Python's and Numpy's nan and set

2019-01-15 19:01发布

问题:

I ran into an unpredicted behavior with Python's Numpy, set and NaN (not-a-number):

>>> set([np.float64('nan'), np.float64('nan')])
set([nan, nan])
>>> set([np.float32('nan'), np.float32('nan')])
set([nan, nan])
>>> set([np.float('nan'), np.float('nan')])
set([nan, nan])
>>> set([np.nan, np.nan])
set([nan])
>>> set([float('nan'), float('nan')])
set([nan, nan])

Here np.nan yields a single element set, while Numpy's nans yield multiple nans in a set. So does float('nan')!
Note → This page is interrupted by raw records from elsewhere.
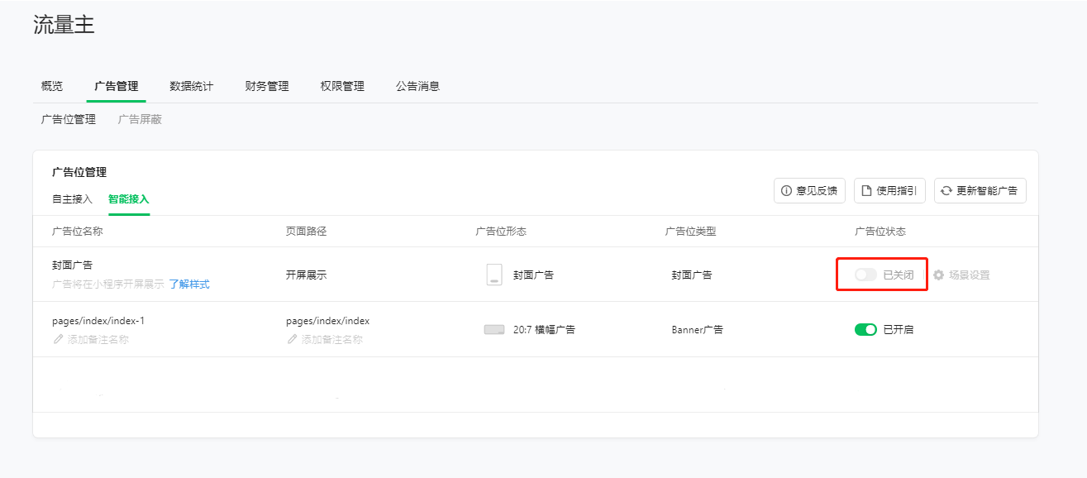
Task: Click the pencil icon under pages/index/index path
Action: point(292,339)
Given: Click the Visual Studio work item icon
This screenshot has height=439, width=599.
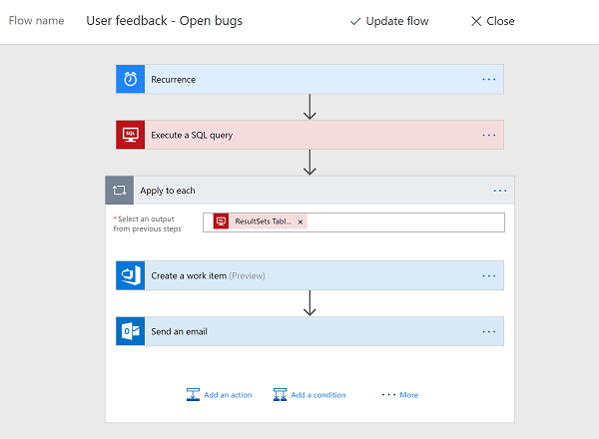Looking at the screenshot, I should point(131,275).
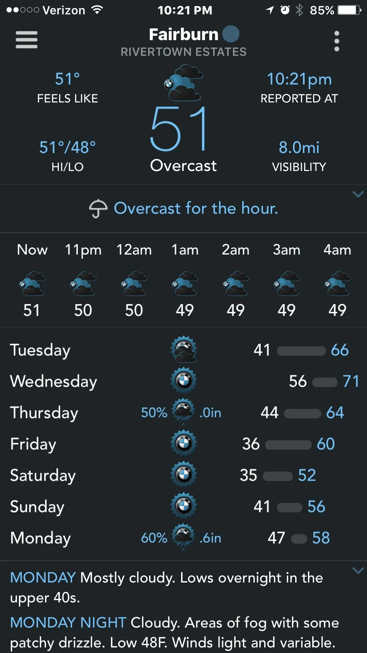Viewport: 367px width, 653px height.
Task: Tap the large 51 temperature reading
Action: tap(178, 129)
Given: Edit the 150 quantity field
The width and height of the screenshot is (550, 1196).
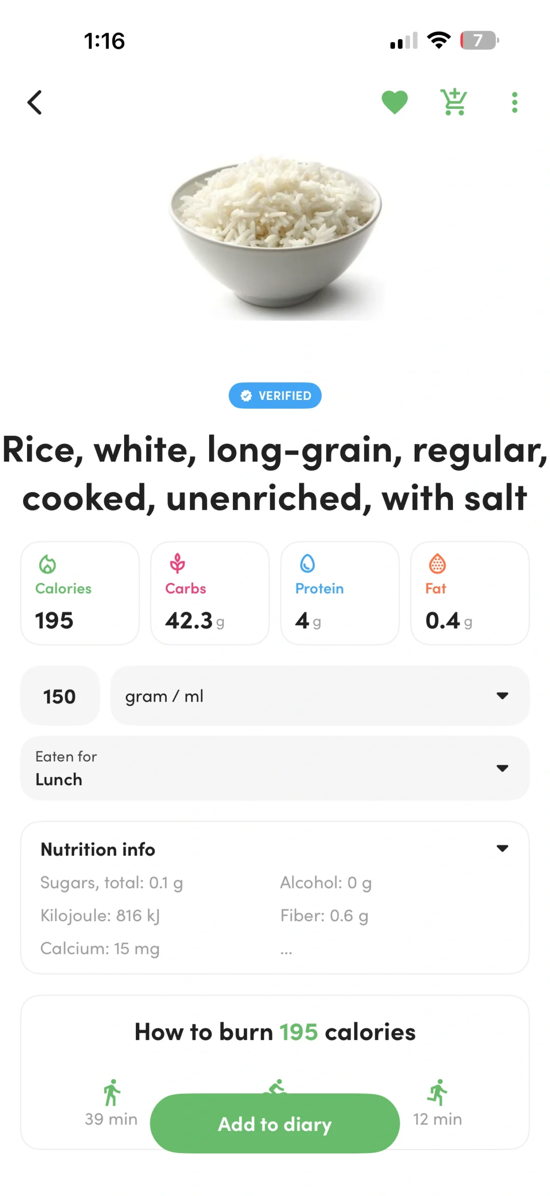Looking at the screenshot, I should pyautogui.click(x=60, y=696).
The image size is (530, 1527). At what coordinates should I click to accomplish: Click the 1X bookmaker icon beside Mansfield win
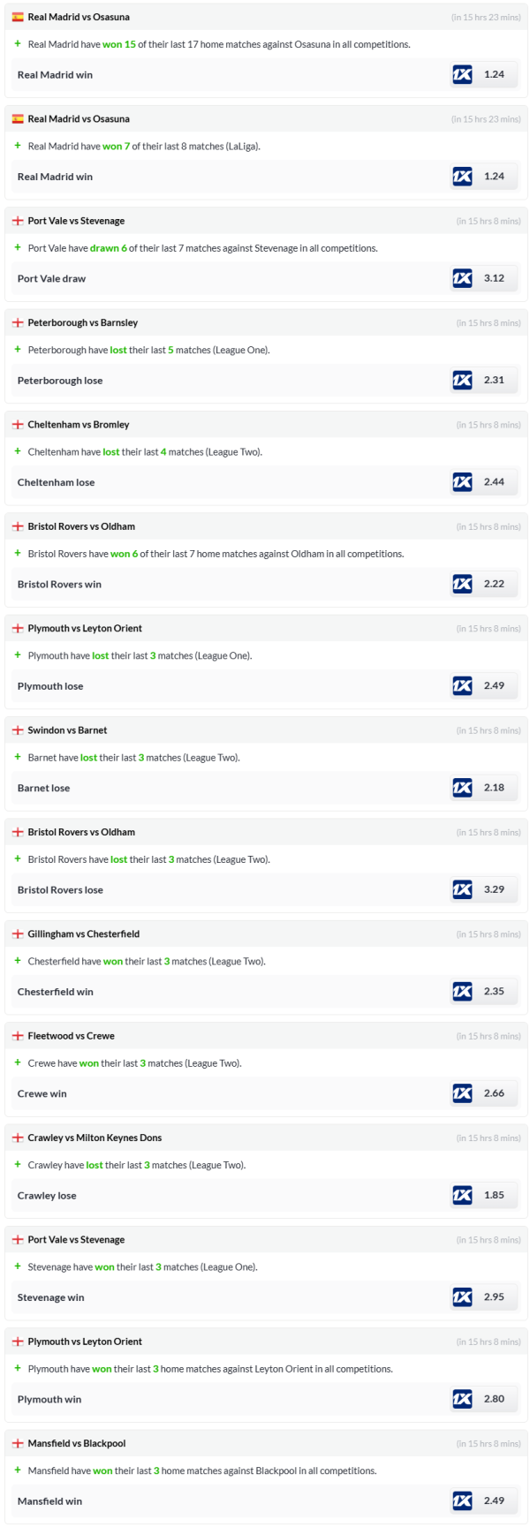[462, 1501]
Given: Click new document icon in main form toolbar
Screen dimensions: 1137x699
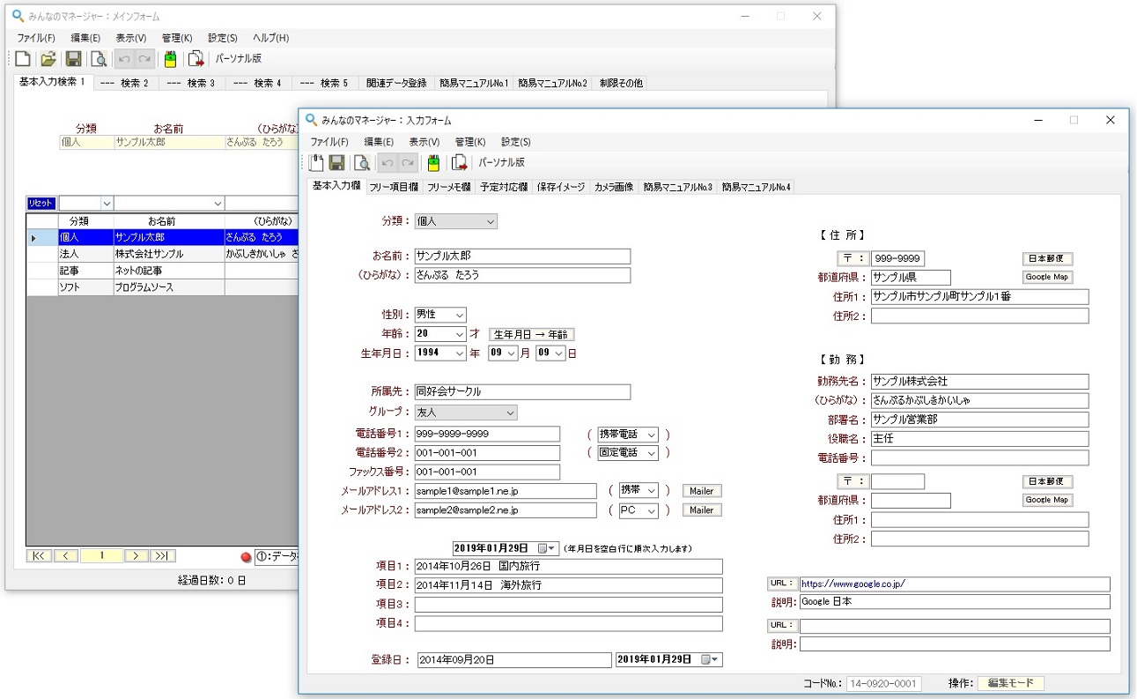Looking at the screenshot, I should click(23, 59).
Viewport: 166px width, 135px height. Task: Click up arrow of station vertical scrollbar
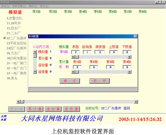point(35,52)
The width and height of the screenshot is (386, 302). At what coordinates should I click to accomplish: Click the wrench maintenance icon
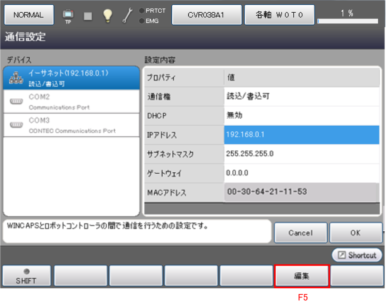[127, 15]
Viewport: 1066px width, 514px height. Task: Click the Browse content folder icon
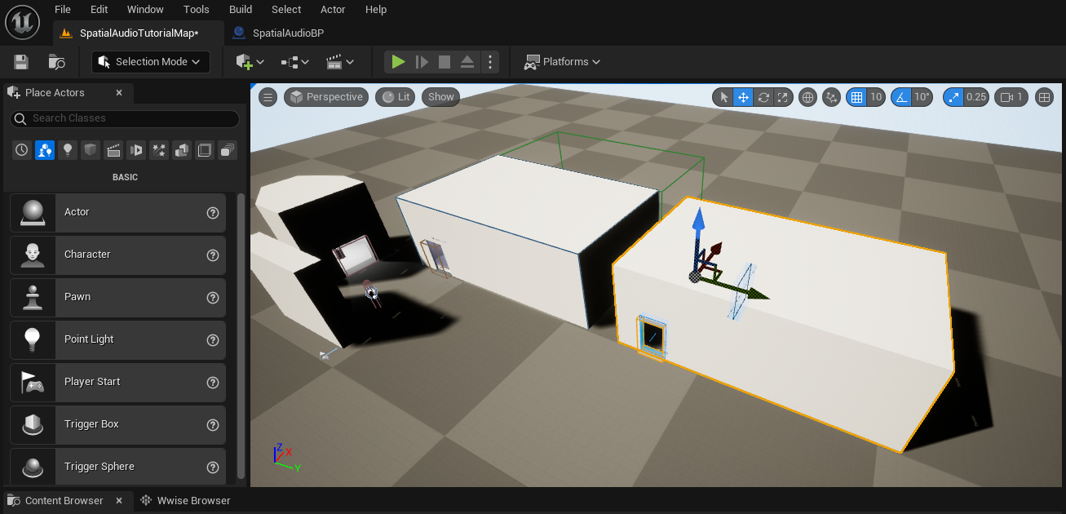(x=56, y=62)
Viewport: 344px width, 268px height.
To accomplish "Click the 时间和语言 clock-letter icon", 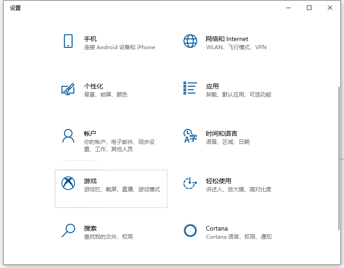I will [190, 136].
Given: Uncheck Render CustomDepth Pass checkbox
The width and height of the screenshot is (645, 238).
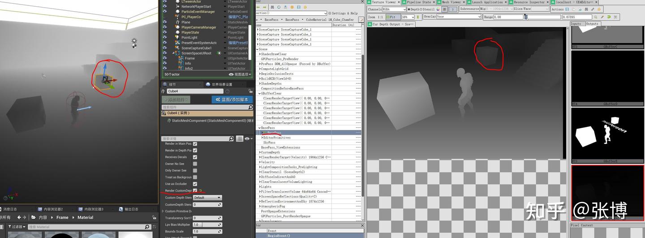Looking at the screenshot, I should pyautogui.click(x=195, y=191).
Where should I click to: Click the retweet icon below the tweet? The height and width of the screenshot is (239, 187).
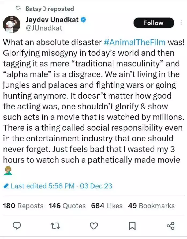click(x=55, y=226)
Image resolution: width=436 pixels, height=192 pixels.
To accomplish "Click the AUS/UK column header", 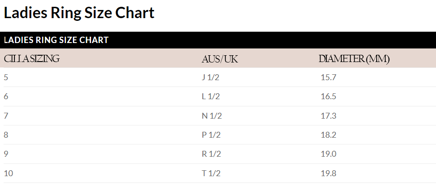I will 220,59.
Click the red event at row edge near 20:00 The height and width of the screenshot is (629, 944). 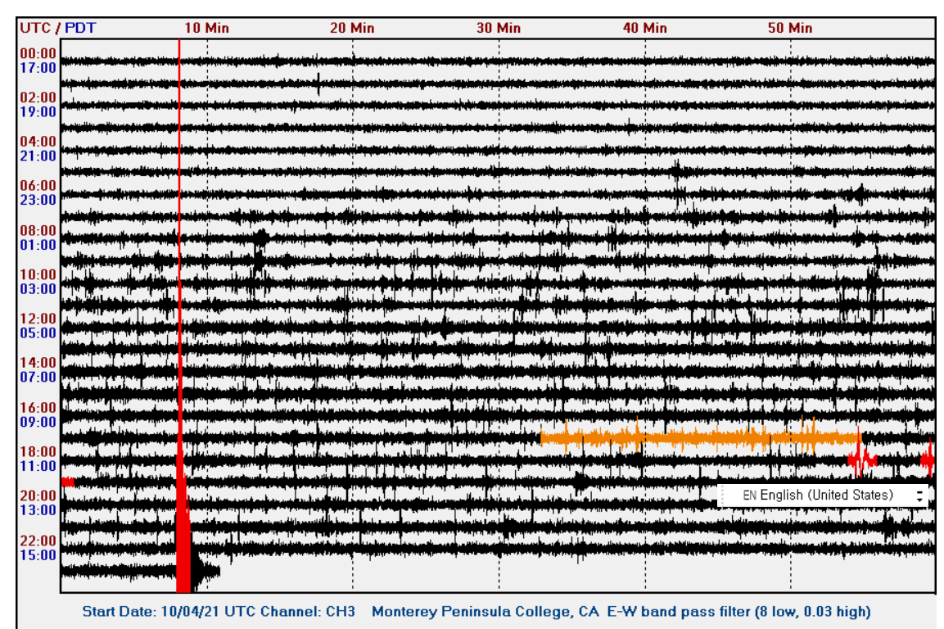[x=69, y=482]
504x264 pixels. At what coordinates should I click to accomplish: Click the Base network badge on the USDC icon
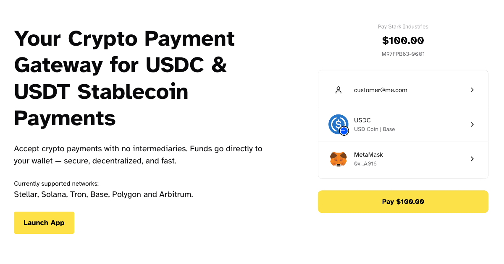(x=344, y=131)
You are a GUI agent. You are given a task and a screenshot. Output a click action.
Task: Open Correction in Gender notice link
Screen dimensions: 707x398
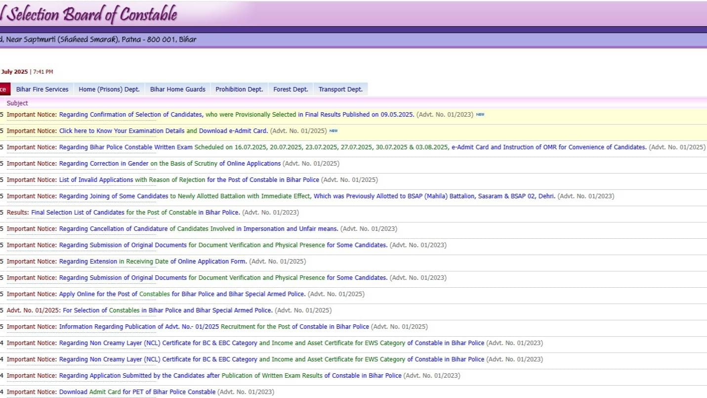169,164
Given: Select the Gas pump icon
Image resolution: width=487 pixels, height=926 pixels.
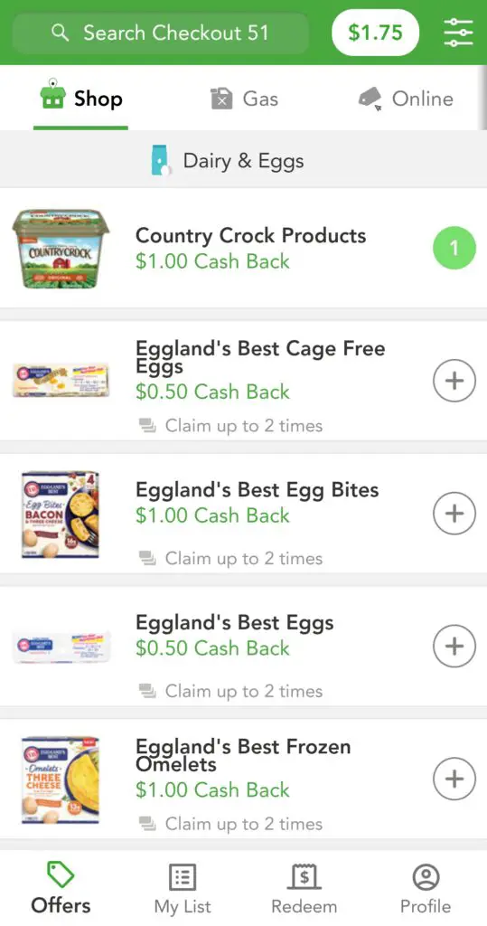Looking at the screenshot, I should click(x=221, y=99).
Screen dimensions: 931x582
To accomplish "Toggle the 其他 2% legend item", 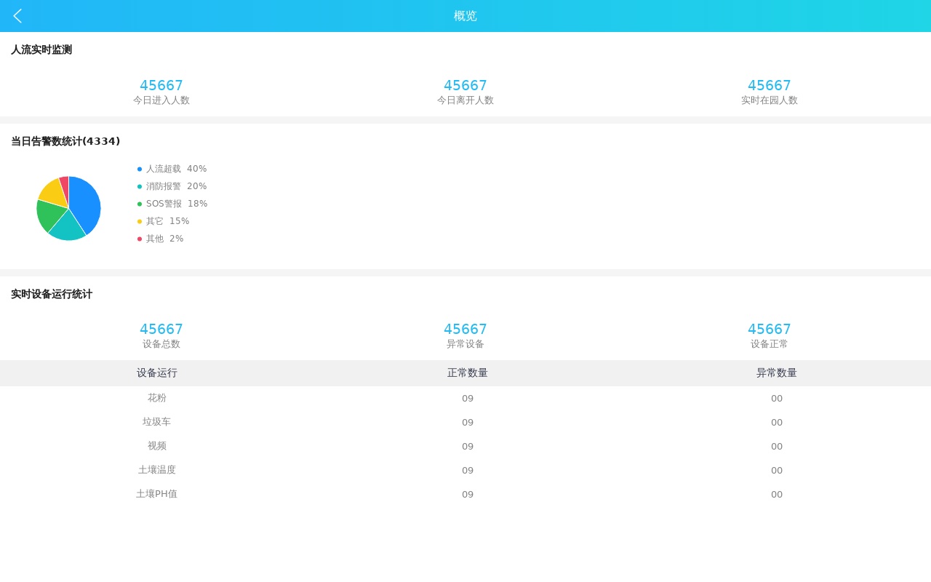I will (161, 239).
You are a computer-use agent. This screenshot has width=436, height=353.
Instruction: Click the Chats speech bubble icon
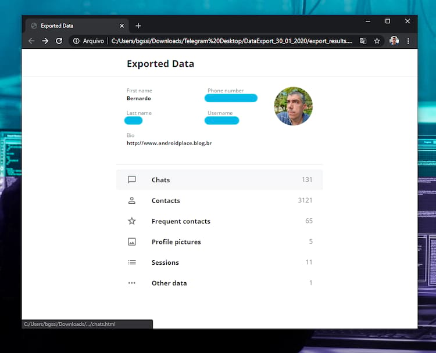coord(132,180)
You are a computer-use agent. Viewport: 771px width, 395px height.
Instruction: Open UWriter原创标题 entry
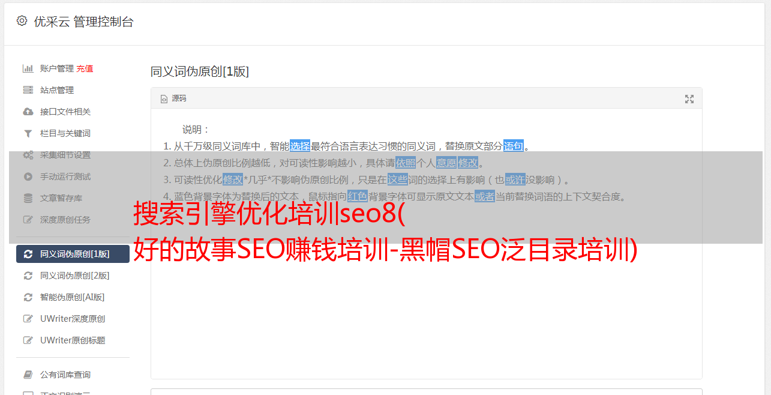[73, 340]
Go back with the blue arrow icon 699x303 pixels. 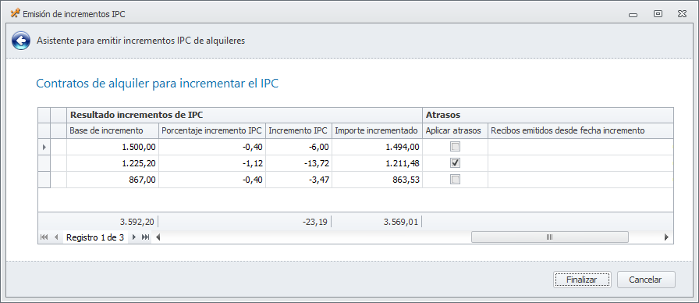pyautogui.click(x=21, y=41)
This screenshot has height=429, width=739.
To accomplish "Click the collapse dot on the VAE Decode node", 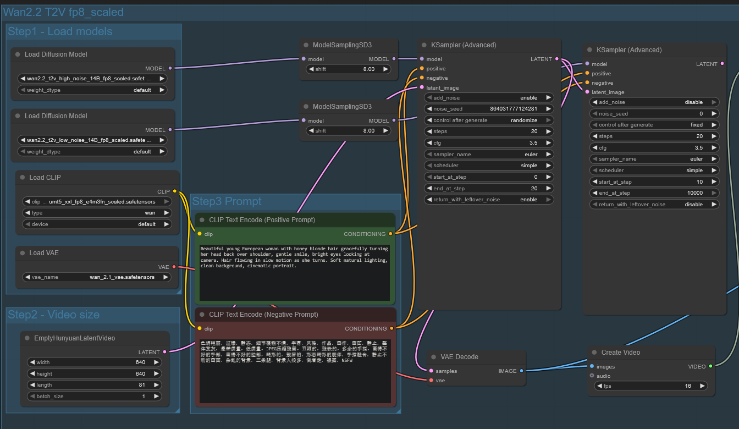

And note that:

>>> type(float('nan')) == type(np.nan)
True

I wonder how this difference come about and what the rationality is behind the different behaviors.

回答1:

One of the properties of NAN is that NAN != NAN, unlike all other numbers. However, the implementation of set first checks to see if id(x) matches the existing member at a hash index before it tries to insert a new one. If you have two objects with different ids that both have the value NAN, you'll get two entries in the set. If they both have the same id, they collapse into a single entry.

As pointed out by others, np.nan is a single object that will always have the same id.